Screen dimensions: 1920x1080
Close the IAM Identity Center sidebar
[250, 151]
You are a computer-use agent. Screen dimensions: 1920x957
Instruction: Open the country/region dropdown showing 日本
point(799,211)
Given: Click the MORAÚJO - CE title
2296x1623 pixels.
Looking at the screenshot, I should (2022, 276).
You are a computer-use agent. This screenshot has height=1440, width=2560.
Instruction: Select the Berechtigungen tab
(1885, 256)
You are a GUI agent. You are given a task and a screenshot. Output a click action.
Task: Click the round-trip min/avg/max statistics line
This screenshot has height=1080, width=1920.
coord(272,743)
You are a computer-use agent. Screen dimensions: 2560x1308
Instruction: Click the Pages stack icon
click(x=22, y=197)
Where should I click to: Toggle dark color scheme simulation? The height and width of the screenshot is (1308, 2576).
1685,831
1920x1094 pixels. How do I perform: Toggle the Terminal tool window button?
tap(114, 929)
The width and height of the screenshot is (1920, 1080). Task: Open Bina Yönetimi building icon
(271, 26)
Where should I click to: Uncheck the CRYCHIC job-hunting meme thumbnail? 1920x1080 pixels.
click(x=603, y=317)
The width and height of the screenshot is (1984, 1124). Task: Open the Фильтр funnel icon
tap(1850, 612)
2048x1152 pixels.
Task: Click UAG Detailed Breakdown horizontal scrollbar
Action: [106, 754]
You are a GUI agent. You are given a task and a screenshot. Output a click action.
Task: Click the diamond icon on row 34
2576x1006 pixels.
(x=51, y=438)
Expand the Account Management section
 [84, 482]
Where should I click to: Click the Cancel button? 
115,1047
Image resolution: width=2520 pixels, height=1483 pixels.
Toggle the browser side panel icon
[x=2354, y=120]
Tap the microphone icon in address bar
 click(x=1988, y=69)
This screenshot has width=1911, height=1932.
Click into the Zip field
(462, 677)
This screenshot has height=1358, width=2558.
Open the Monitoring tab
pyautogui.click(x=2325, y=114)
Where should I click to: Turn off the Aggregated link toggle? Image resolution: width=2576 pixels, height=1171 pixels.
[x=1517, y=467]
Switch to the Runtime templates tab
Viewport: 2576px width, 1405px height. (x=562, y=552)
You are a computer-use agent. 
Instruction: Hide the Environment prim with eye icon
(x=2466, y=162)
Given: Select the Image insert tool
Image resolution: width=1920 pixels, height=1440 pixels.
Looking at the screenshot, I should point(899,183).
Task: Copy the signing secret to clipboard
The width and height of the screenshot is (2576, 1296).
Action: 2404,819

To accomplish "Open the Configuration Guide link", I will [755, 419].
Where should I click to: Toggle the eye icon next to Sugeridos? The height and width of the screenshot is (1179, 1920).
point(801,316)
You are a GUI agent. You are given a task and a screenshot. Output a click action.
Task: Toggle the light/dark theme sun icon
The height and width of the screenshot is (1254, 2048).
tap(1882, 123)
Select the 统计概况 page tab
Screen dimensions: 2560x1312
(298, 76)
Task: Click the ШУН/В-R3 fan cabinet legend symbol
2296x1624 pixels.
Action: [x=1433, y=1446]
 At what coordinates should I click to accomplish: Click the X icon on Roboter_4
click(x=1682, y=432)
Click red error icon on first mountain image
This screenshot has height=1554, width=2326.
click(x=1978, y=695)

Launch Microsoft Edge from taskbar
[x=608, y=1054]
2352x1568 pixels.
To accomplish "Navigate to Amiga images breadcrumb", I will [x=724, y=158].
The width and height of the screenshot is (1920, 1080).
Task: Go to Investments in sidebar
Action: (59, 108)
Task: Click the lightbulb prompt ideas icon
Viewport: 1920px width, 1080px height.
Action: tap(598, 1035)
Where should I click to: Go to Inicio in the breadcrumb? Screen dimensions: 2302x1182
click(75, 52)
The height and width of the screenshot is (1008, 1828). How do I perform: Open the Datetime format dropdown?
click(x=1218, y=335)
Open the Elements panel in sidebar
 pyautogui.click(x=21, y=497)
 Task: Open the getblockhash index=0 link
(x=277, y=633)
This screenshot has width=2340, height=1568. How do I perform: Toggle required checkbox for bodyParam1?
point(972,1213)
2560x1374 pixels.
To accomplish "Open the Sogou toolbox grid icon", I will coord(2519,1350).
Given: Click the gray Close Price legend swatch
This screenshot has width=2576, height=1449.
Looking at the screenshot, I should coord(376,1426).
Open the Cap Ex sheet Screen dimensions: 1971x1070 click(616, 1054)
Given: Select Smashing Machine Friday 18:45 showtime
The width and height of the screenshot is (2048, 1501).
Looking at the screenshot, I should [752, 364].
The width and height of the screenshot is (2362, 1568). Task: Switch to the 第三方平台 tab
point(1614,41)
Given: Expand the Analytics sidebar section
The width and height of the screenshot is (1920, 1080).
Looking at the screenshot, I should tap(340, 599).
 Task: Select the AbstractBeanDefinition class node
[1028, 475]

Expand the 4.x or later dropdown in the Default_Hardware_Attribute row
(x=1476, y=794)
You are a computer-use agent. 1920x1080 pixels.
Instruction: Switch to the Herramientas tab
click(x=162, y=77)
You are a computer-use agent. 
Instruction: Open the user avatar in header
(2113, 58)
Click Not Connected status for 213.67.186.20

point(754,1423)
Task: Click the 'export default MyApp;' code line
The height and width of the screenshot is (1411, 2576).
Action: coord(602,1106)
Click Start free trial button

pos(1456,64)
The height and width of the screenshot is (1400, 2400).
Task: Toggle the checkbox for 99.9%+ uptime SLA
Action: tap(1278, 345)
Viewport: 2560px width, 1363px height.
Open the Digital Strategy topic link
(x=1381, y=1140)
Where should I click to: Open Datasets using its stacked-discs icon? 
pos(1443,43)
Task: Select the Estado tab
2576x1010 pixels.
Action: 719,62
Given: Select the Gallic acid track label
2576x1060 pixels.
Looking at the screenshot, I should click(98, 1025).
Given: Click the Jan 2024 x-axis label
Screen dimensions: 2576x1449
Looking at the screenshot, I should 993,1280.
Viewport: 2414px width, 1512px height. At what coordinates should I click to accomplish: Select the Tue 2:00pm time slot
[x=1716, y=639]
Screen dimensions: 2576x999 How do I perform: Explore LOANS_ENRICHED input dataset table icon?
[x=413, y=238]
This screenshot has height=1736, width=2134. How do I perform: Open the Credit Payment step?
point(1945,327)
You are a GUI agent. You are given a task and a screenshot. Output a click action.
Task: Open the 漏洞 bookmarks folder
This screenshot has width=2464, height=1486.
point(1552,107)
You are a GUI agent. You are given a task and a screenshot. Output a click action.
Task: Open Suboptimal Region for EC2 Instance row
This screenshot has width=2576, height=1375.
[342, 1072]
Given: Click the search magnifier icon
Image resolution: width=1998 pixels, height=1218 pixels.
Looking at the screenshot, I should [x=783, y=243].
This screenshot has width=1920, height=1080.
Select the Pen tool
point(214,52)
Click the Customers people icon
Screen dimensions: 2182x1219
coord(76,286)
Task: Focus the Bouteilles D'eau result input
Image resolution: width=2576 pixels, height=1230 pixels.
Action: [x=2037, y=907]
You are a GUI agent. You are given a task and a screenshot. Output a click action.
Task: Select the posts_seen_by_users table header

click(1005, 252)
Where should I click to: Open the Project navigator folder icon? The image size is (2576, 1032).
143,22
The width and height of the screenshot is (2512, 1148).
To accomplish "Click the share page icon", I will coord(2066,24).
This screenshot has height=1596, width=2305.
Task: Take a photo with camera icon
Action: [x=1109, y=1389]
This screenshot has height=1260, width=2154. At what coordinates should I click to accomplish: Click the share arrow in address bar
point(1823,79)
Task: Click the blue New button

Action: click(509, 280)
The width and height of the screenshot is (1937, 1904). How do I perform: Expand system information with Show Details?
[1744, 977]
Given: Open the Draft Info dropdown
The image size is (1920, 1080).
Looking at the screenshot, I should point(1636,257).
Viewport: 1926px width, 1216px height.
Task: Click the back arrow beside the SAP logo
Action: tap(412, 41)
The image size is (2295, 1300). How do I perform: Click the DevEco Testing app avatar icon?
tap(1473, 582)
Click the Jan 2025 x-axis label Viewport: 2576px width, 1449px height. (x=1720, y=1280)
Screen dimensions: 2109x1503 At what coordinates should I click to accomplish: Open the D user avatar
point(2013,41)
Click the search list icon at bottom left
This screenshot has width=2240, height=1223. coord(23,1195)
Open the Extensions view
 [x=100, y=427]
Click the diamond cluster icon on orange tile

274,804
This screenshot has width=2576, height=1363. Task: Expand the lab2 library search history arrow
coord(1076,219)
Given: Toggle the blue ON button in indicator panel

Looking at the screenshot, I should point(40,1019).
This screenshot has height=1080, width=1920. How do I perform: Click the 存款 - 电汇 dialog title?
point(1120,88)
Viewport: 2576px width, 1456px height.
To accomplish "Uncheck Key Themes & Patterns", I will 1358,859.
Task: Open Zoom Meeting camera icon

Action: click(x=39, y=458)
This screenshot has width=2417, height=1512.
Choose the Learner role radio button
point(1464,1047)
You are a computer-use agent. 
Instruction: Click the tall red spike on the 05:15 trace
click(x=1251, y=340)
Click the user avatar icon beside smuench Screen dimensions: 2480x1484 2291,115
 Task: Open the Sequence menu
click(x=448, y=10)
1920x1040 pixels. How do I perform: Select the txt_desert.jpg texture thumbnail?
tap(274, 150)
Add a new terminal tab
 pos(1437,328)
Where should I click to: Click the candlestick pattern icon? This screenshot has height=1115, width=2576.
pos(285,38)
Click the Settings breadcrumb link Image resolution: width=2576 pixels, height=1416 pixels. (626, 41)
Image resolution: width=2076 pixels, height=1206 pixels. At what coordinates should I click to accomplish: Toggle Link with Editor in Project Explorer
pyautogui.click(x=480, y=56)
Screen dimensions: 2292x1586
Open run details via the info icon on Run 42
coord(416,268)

+---+

= What the task requires =
Would you please reproduce the records above exactly, only from their first line through the line holding "Task: Click the round-trip", with both ends included?

= Your response =
Screen dimensions: 1920x1080
Close the IAM Identity Center sidebar
[250, 151]
You are a computer-use agent. Screen dimensions: 1920x957
Instruction: Open the country/region dropdown showing 日本
point(799,211)
Given: Click the MORAÚJO - CE title
2296x1623 pixels.
Looking at the screenshot, I should (2022, 276).
You are a computer-use agent. This screenshot has height=1440, width=2560.
Instruction: Select the Berechtigungen tab
(1885, 256)
You are a GUI agent. You are given a task and a screenshot. Output a click action.
Task: Click the round-trip min/avg/max statistics line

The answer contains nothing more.